Works overtime not to spoil its goodies (namely, visual extravagazas so alluring you immediately give yourself over to them), tapping Bosch and Dali via hallucinatory multimedia CG to help override its queerly base variation on the Alice in Wonderland/Wizard of Oz symbolic psychobabble that's occasionally far too overt. Most of the time, the Journey of the Self routine is only vaguely coherent (best when rambling outright) leaving Mirrormask to politely do its job (i.e. - trippin' you out). And the same question, over and over and over again: How did he get Jim Henson and financing for this thing?
This could easily become a platform for gripes about the extended versions on these DVD's (Wedding Crashers is the other example), but since I've consistently had the choice and continue to bet the "more sex and nudity" way, I've really only my self to blame (although I suspect they don't sabotage the film that much - weigh the grade more carefully on the revview, in these instances - see also Land of the Dead and The Devil's Rejects while I'm thinking about it). Everything that's tirelessly noble about this character is exposed in the fusion of Correll and Apatow, making their choice of genre - sex comedy - all the larger a challenge. It's incredibly funny all the way through, despite how exceedingly episodic it becomes (runoff, I'm certain, from Apatow's television-trained genius); It starts to feel like there's a very clear, very generic dialogue wrap-up to every event, as if tying it altogether was priority numero two. Nevertheless, it couldn't possess a more pleasant or reverant worldview, one where the casual, don't-think-about-it nature of sex comes crashing up against The Act's common obsesses-until-fixated and "put on a pedastal" bent.
Unfocused love in a Beijing theme park where world sites (e.g. - Eiffel Tower, Manhattan, et al.) are replicated on smaller scales affords a poke at universality the film almost treats as background noise. Unfortunately, what's happening in the foreground, for the most part, is trite and soapy, with precious little of substance or wisdom to give it motion. Some of the staging is exceptional. Most of the film is forgettable.

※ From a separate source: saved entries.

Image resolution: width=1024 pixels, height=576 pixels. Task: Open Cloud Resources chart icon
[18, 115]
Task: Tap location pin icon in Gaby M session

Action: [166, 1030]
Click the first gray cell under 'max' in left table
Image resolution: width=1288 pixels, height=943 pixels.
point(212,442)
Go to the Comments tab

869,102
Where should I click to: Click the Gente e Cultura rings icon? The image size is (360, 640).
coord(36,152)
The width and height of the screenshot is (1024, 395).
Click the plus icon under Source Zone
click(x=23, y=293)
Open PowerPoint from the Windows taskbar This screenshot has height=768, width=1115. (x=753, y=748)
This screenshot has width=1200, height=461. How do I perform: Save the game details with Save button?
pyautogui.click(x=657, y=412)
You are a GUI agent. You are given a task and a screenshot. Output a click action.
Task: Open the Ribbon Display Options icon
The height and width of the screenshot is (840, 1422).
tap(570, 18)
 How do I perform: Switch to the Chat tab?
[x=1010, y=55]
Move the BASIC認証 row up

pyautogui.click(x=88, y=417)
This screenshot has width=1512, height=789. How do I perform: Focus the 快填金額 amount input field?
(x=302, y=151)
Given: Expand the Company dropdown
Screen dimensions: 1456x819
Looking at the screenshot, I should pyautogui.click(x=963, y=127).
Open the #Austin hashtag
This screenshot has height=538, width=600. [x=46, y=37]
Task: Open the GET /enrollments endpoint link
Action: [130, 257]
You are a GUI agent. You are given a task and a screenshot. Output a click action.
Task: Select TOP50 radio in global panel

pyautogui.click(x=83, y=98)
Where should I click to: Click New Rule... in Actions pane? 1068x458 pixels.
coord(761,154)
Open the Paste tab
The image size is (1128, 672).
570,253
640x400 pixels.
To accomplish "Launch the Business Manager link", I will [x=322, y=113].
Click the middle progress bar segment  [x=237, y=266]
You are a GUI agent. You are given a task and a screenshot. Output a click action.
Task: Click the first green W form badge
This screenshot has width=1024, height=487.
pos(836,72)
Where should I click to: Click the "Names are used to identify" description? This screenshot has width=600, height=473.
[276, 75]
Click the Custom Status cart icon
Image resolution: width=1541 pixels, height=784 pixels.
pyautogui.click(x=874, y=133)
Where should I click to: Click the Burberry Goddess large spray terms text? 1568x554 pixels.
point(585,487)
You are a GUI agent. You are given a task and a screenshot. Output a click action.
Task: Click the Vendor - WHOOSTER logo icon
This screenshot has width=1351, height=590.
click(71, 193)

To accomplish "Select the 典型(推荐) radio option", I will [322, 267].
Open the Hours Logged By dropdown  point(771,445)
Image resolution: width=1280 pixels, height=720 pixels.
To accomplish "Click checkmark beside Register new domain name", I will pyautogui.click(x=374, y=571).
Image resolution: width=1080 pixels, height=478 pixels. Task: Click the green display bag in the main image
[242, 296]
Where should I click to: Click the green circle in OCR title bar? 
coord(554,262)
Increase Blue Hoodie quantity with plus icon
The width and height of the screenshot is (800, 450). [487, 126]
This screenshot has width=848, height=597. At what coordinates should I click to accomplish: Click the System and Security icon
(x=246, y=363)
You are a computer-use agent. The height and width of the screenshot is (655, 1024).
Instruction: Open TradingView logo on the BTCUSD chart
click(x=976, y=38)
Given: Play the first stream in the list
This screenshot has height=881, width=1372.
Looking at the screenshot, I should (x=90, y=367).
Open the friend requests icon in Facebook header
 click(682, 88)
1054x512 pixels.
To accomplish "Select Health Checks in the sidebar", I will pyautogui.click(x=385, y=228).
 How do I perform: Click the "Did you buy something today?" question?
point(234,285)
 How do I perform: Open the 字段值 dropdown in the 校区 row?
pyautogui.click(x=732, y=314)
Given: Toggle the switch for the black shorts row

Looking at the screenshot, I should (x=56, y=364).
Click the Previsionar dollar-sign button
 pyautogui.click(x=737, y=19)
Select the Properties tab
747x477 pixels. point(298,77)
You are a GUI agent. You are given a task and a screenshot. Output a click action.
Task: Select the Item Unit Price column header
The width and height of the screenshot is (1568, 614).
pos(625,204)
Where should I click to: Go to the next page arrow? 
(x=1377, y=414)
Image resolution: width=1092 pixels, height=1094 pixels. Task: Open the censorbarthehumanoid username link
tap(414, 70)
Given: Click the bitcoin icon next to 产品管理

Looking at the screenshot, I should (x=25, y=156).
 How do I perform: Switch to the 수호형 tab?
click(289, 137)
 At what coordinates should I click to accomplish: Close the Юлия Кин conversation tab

I'm game to downgrade it much more in hindsight. I don't care about the anticipated label I'll receive as king snob; After truly registering my disgust, I'm down to a D+ easy. I was so embarrassed to laugh, however, that I didn't actually have a good time watching the overlong, buys-it's-own-bullshit riff on The Great Repair of Male Moral Character (groan). The last thing we want to see - after celebrating the tantalizingly immoral reversal in extended, hilarious montage (the "wedding crashin'" as it were) - is Owen Wilson's babyface stoner character trailing such a indignant and insulting lapse into the annals of shamefully protracted whims of the film's convenience (as if the symmetry of the big finale's locale - a wedding - was so darling, so utterly important, that a good twenty minutes of sap tolerance was required on our part). It's worst sin falls on the wacky combo: We never believe for a minute that these two - despite their sleepover friendship pact - would spend more than five minutes together; Wilson seems to have his ephiphany quite a long while after this character likely would and Vaughn doesn't pull off his transition into responsible territory (read: wants to be married): They're act like frat brothers from different fraternities who aren't sure if they're supposed to be accomodating each other or starting a fight. With it's musical montages, its gross-out moments and its misfired sentimentalism within a dynamite premise, it's like a looser Farrelly movie: If it would just veer into black comedy, it might have a fighting chance.